Pre-production: Fortunately, if we don’t make anything here, we don’t need to worry about complex supply chains… or do we? Unfortunately, even general sustainment operations require access to materials and system components, such as fuels and lubricants, specialist metals and composites, computer chips and electronic components, etc. There is no possibility of any country making all the material and system components that they need, as Russia has found out to its detriment, but we should still understand what the critical elements of the supply chain are and take steps to secure them. For example, we only have one chip foundry in Australia, and both Europe and the United States are taking steps to bring chip manufacturing onshore. In the event of a conflict with China, access to the chips made by Taiwan will be non-existent. How should we support and secure our own access to computer chips?
So the DSR, as a quick review, does a good job of addressing the major issues facing Australia, with the main exception of failing to support and grow the sovereign industrial ecosystem. Secondly, as a strategic document, it glosses over the detail, which, as we know, is where the devil is…

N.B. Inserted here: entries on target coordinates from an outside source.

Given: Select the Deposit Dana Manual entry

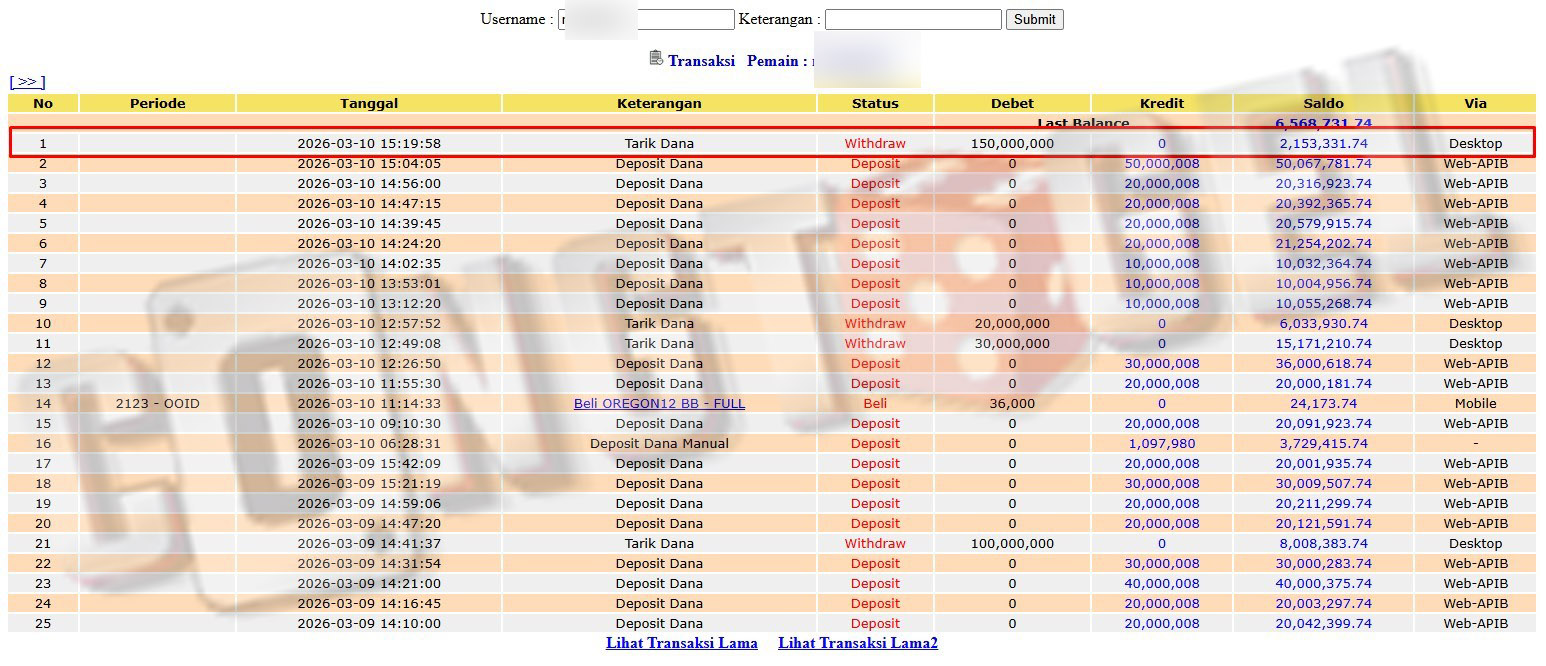Looking at the screenshot, I should click(659, 443).
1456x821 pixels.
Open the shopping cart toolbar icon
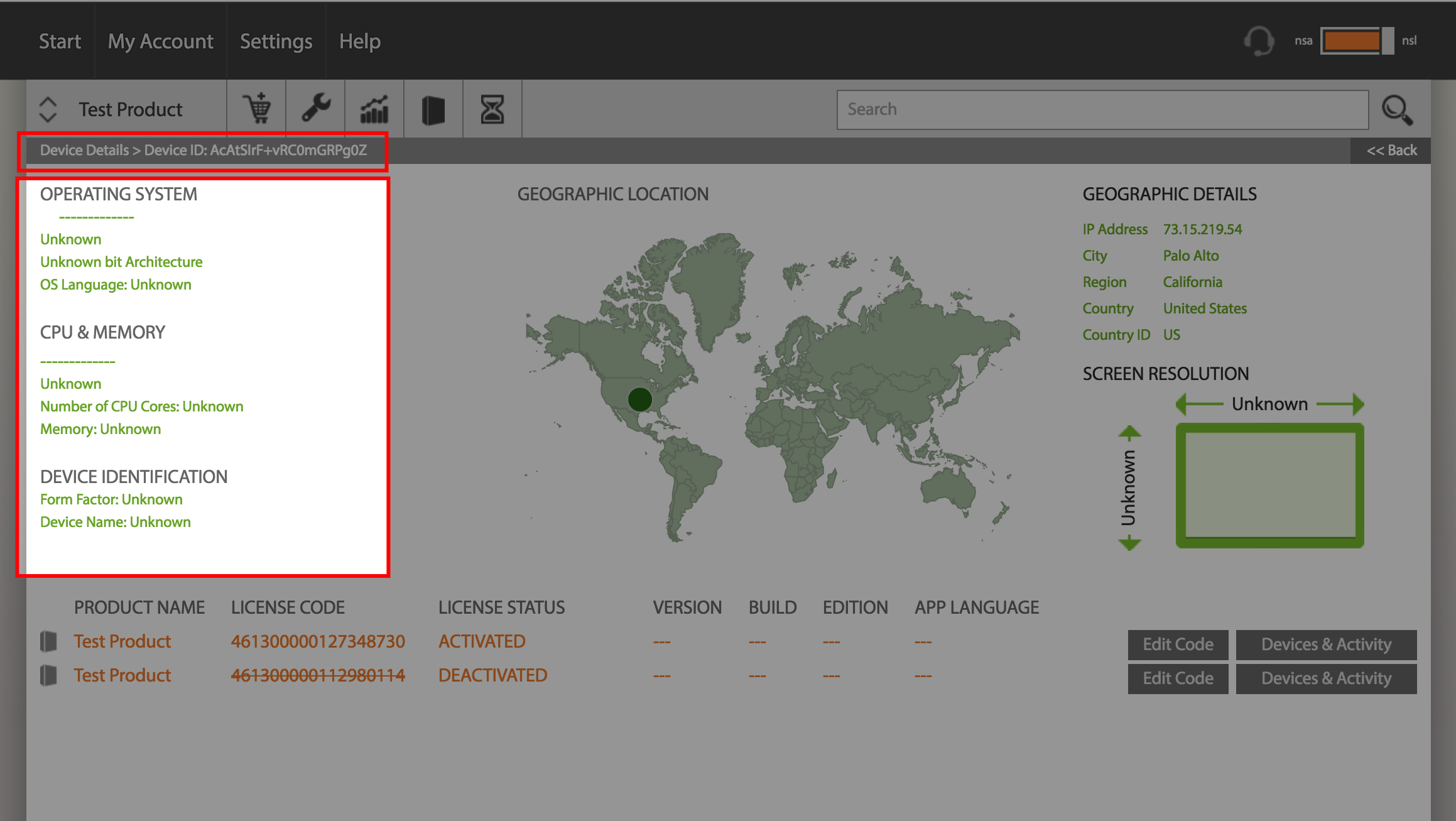click(256, 109)
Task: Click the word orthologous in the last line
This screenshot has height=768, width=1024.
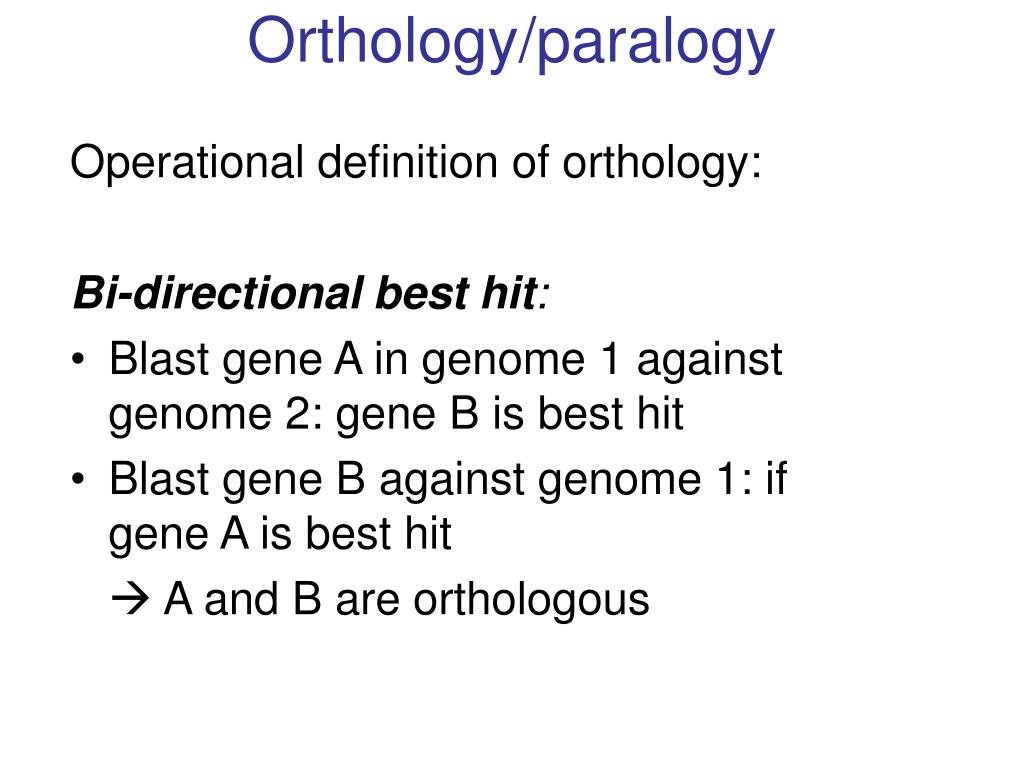Action: pyautogui.click(x=532, y=600)
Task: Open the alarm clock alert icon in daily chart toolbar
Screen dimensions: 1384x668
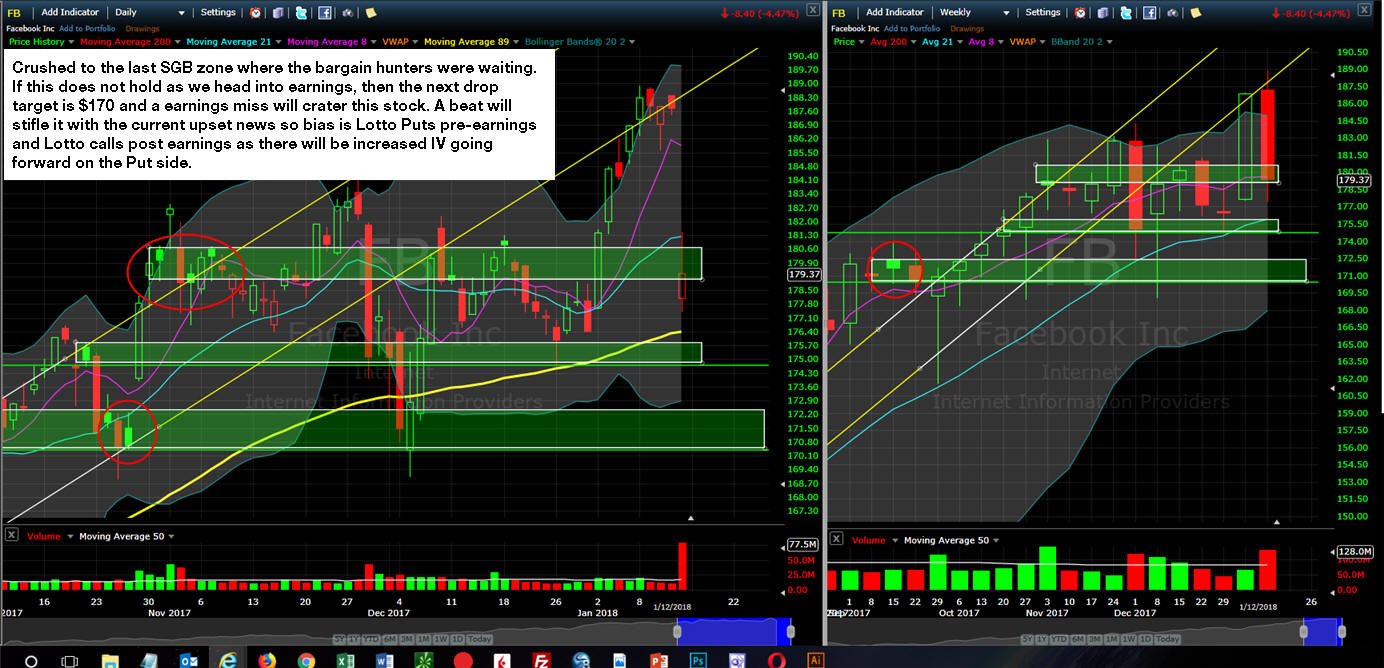Action: pyautogui.click(x=255, y=13)
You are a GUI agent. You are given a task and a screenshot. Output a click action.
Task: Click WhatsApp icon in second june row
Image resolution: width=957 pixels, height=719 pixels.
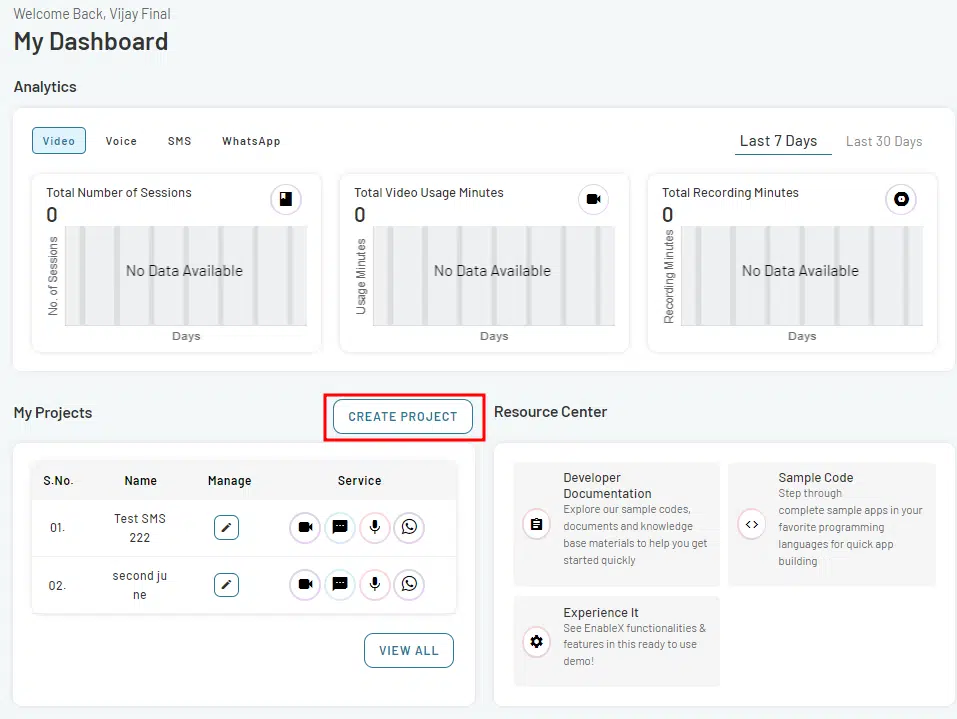click(409, 584)
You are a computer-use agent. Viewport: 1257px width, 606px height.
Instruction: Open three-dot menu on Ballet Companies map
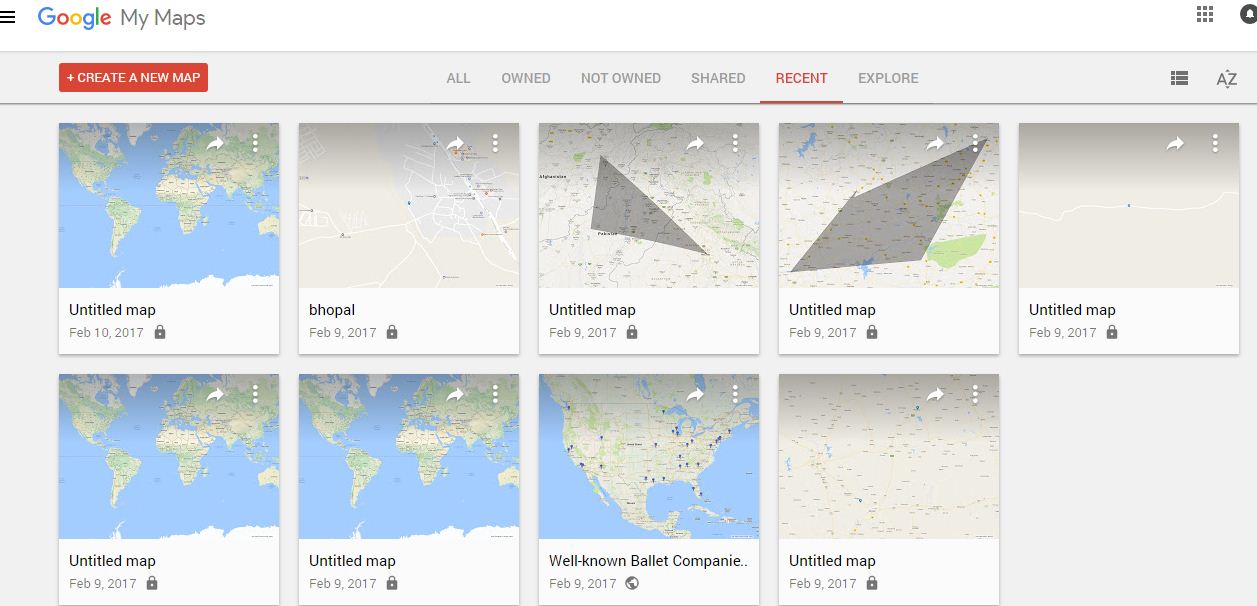point(735,395)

Does the money match the mouth?
The Federal Budget was handed down late last week and while it includes the big-ticket items from the DSR like nuclear-powered submarines and long-range strike capabilities, it also incorporates a few more pieces of the DSR puzzle. In particular, the very deliberate refocus of our force posture through the significant investment of $3.8b in northern Defence base infrastructure and almost $2b for strategic engagement (or security and peace) in the Indo-Pacific. This urgent realignment under the new National Defence conceptual approach is another powerful indicator of the strategic threat in our region. However, the sense of urgency created by the DSR is not matched by the budget.
As forecast in the discussion around the release of the DSR, the federal budget does not include any new money for Defence. In fact, several of the announcements in the DSR rely on internal savings within Defence, which means that there is pressure across all services to cut costs and capability.
The DSR is an important document and has made some much needed changes. It clarifies and focusses the ADF warfighting strategy to a strategy of anti-access, area denial (A2AD). It moves the ADF to the missile (and #drone) age, and away from a platform centric view of the world. And, it realises that in order to effectively support our forces, we have to be able to manufacture munitions locally. Australian Industry should be seen as critical component in the generation of combat capability, and should be given a much larger degree of support that is present in the currently. Also, much of the details that would normally be seen in a review of this magnitude are missing, and these details will need to be worked through over the coming months.